Noola would not let me remain to speculate over the tragedy that had taken place or the romance of conquest that might follow it. There was danger for us in the pestilential atmosphere of the luxurious city. He hurried me back to the beach; but in passing one of the ramparts he saw some of the catapults that he had made for the Broolyians, capable of throwing enormous weights to great distances. He had intended to return to the Isle of Peace for two of them, as soon as he had allowed sufficient time for the slaves to reach incapacity by intoxication and sanguinary quarrels. This discovery obviated the expedition. He took two of the huge machines to pieces, and sent the sailors to carry them piecemeal to the boats. He had looked at our cannon and seen that they would be dangerous instruments for carrying out our experiment; he had got me to fire one of them, and decided that, though they had the power to carry the distance he desired, they had not large enough bore to admit of our enclosures, and to attach our cases to their balls might lead to failure of aim, or perhaps fatal injury to the two passengers in the missiles. When he had the catapults on board, he put them together; then he made two cases, filled them with material equal to the weight of a man, and shot them towards the shallower surf on the beach. They plunged into the waters and emerged in the ripple along the shore. He had them brought back, and found them intact. He went into one himself, and fastened its door securely within so that no water could enter. Then he instructed us to fire the man-missile in the same direction as the previous shots. The result was the same, and we saw him open the lid and walk out on the beach. Similar experiments with myself and with both of us convinced him at last that everything was safe, and that he could trust to the sailors to manage the affair with success.

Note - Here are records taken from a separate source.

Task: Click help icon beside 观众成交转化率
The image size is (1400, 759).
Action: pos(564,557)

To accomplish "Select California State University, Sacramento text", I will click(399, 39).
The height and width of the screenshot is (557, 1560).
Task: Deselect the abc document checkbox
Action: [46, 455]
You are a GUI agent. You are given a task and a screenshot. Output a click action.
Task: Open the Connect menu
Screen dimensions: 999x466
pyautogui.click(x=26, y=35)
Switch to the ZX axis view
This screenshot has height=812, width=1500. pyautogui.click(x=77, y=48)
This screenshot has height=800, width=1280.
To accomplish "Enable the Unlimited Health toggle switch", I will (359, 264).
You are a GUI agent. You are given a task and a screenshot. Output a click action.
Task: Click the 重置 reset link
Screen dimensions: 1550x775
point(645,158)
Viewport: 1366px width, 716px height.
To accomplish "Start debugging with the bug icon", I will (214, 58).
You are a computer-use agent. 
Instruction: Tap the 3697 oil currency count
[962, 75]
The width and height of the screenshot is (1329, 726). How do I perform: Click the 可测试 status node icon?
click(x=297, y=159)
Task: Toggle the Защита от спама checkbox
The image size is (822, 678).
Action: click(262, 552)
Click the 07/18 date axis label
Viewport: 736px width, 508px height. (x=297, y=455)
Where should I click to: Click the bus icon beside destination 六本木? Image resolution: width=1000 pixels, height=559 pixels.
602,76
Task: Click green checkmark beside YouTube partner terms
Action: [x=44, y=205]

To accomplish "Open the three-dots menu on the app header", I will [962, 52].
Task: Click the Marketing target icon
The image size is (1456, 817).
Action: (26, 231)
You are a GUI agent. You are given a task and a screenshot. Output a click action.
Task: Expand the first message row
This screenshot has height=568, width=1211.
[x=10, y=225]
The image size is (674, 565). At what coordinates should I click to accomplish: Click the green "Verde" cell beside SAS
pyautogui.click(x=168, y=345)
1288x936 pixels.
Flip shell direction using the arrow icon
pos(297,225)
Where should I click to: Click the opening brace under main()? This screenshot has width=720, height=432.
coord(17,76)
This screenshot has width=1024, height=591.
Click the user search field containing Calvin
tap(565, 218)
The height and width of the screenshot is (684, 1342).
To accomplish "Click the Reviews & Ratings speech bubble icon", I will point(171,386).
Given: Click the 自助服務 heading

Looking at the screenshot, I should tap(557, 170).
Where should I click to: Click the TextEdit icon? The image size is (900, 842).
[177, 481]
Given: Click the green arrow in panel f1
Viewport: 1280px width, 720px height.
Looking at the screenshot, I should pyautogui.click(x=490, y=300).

We set out again in bright sunshine, and left behind us the deserted city of the plague. The next day the sun suddenly clouded, and looking up we saw that the cloud was rapidly moving over us and that it consisted of birds. We could distinguish the flash of the individual wings as they flickered in the sunbeams that broke through the ranks of the great army. We could hear far off the harsh or musical cries of the scouts and leaders, or the answering murmur of the embattled masses. At times we could see battalions form and reform in their flight, the van open its ranks and stretch out in long advancing line, and the rear ease their pace in order to cover the laggards. It was a marvellous sight, and the longer we listened the more distinctly could we hear the clang and whizz and creak of the myriads of wings. It was the annual migration northwards of the antarctic birds along the line of the submerged continent; so Noola explained. A large contingent for long ages had been inclined to settle each year on Limanora; but the storm-cone blew them onwards till they rejoined the main body. It was the storm-cone that was directing their flight now. He showed us how agitated were the rear battalions, how uncertain the beat of their wings, how irregular and shifting their formation. There we could see the strength of the blast bear stragglers out of their course, as they jerked their wings and uttered harsh cries; the spasmodic flash of the sunshine upon them was enough to show that they were bearing the brunt of some propelling storm. It took hours to clear the sky of this agitated cloud; but we set our course by its streaming flight, knowing that whence they were blown was our destination.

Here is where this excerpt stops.